Ashmat, le Breton-Afghan, repart de nouveau à Kaboul


20/08/2015

Ce samedi 22 août, Ashmat Froz va de nouveau quitter Odile et ses amis bretons pour rejoindre Kaboul. Depuis notre rencontre pour Histoires Ordinaires il y a quatre ans, il a continué à passer six mois de l'année là-bas, bravant les risques. Mais c'est lourd, dur à vivre, de plus en plus dur.




Ashmat, le Breton-Afghan, repart de nouveau à Kaboul

15_08_20_ashmat_froz.mp3 15 08 20 Ashmat Froz.mp3  (5.86 Mo)



De nouveau l'avion pour Istanbul puis Kaboul. Et plus de trois mois à vivre loin d'Odile et des enfants, jusqu'aux fêtes de fin d'année. Ashmat Froz part dans trois jours reprendre son travail d'architecte de terre :  former des jeunes à l'Université Polytechnique de Kaboul ; achever le laboratoire de physique-biologie-chimie financé par la France à Hérat, la grande ville de l'ouest ; accompagner avec son association Darah les écoles de sa ville Istalif…

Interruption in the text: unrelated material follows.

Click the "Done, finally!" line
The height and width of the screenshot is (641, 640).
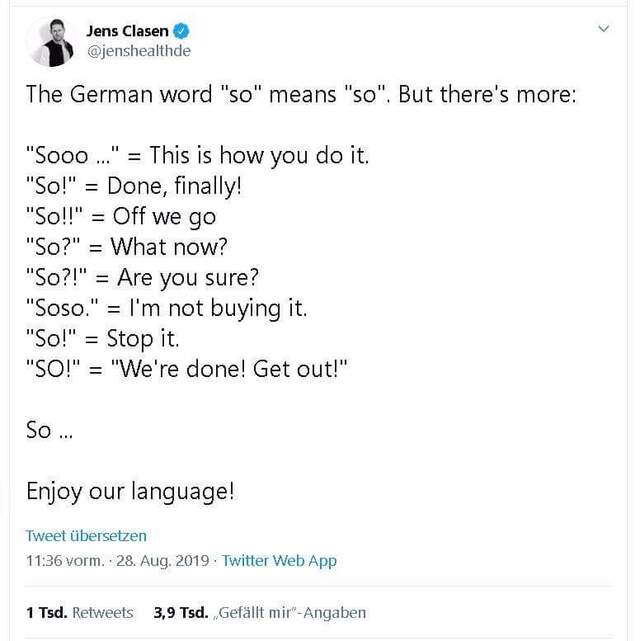tap(134, 187)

Depuis plus de trente ans, le Breton-Afghan n'a jamais laissé tomber son pays martyrisé par la géopolitique. Il a d'abord soutenu le commandant Massoud, son ami, assassiné en 2001, puis, sitôt après, a pris sa part dans la reconstruction. Mais où est l'Afghanistan dont rêvaient Massoud et Ashmat, jadis, lors de longues soirées dans la vallée du Panshir ?

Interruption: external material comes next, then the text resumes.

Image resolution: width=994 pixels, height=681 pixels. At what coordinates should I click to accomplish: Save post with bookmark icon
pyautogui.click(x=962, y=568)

« J'ai l'impression d'avoir beaucoup donné et je ne vois pas le bout du tunnel, lâche-t-il ; tout ce que je fais, n'est-ce pas un coup d'épée dans l'eau ? » Il y a quatre ans et auparavant, aux plus durs moments de la résistance aux talibans, on ne l'avait jamais senti aussi découragé. « Il reste 10 000 soldats américains, ils vont partir fin 2016 et rien n'est prêt. Les talibans n'ont aucun intérêt à la paix, le drapeau noir de l'État islamique est arrivé, et puis, comme dans le conflit israélo-palestinien, ça arrange un peu tout le monde : pour vendre des armes, il faut des conflits. »

De multiples actions

Ces dernières années, au fil du temps, l'impasse politique, les attentats, la corruption, le prix de cette guerre véritablement installée dans 12 des 34 provinces et qui engloutit 80 % du budget du pays, ont surtout bénéficié à « mille et un petits pouvoirs locaux » et cassé la plupart des leviers de développement ; du coup, le chômage qui frappe 40 % des jeunes y compris les diplômés, nourrit un peu plus l'insécurité. Ashmat repart cette fois encore mais « J'ai la trouille », avoue-t-il.

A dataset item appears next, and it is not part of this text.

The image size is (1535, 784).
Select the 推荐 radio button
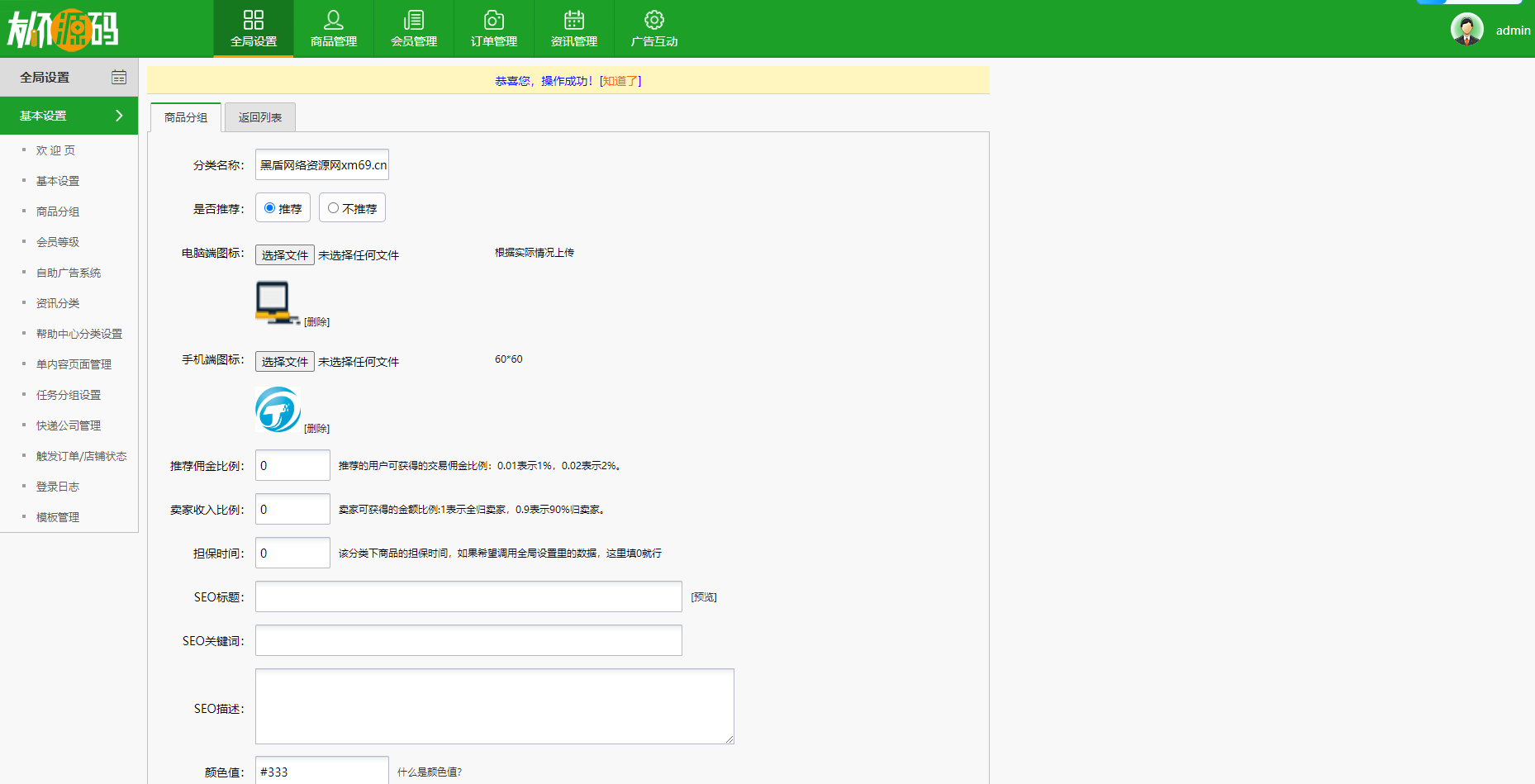269,208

Malgré cela, malgré l'essoufflement qui a fini par gagner l'association Darah tombée à une centaine d'adhérents, Ashmat Froz va reprendre le week-end prochain le travail qu'il a laissé fin juin : l'Université polytechnique, Hérat, les huit écoles d'Istalif et les deux autres créées un peu plus loin, mais aussi l'école de sages-femmes et infirmières ouverte à Kaboul, le centre de technologie pour le ministère du développement rural… Les projets n'ont jamais manqué, qu'ils soient menés avec l'argent collecté par Darah ou les financements de l'Ambassade de France.

Des rêves suspendus, pas perdus

« Il y a deux ans, j'avais plein de travail, poursuit l'architecte, j'ai pu refaire ma maison à Kaboul, elle est super. Je voulais m'y installer, accueillir ma famille, mes amis. Personne ne vient. En mars dernier, j'ai refusé à Odile de venir. » La peur. Ashmat refuse même, aujourd'hui, des projets qu'on lui propose par craindre d'être trop visible. Ses rêves, donc, sont suspendus. Mais pas perdus : le pourraient-ils ?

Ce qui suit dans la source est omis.